• _Aim of the task_:
Put the lines of the records below into a numbered list, from the line with "Describe the element at coordinates (1114, 70)" to the line with "close down is", both included, and give nothing else. Leave out any blank lines.

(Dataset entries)
++++++++++

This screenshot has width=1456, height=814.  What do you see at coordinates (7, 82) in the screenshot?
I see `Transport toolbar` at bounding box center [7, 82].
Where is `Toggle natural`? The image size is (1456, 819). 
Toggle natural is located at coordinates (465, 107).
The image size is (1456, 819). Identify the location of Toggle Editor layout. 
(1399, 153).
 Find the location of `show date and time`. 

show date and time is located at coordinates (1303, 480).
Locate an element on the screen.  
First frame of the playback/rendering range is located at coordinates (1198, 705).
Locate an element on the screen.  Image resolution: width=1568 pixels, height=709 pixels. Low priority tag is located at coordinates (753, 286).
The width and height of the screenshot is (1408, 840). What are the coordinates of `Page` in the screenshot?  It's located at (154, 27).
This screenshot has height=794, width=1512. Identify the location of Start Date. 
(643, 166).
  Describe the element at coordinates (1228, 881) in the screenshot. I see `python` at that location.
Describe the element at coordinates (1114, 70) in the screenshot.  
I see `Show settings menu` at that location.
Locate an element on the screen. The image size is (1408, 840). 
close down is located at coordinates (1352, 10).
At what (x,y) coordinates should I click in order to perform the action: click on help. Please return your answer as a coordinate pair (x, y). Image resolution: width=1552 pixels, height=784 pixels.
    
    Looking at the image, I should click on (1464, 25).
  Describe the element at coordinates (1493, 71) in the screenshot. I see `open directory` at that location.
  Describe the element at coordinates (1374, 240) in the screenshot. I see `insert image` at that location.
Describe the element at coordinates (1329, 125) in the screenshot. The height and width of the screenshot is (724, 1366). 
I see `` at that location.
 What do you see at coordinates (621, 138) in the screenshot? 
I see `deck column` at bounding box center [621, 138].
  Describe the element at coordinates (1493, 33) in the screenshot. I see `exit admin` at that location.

++++++++++

• _Solution to this task_:
1. Describe the element at coordinates (1114, 70) in the screenshot.  
2. I see `Show settings menu` at that location.
3. Locate an element on the screen. The image size is (1408, 840). 
4. close down is located at coordinates (1352, 10).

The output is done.